# Start of Information provided
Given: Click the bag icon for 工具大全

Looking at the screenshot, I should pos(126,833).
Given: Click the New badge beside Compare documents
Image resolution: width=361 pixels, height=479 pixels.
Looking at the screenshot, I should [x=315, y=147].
# End of Information provided
* **Work required**:
Copy the entries above, replacing "Click" with "Tap" and changing nothing else.

* **Output of the task**:
Given: Tap the bag icon for 工具大全

Looking at the screenshot, I should pos(126,833).
Given: Tap the New badge beside Compare documents
Image resolution: width=361 pixels, height=479 pixels.
Looking at the screenshot, I should [x=315, y=147].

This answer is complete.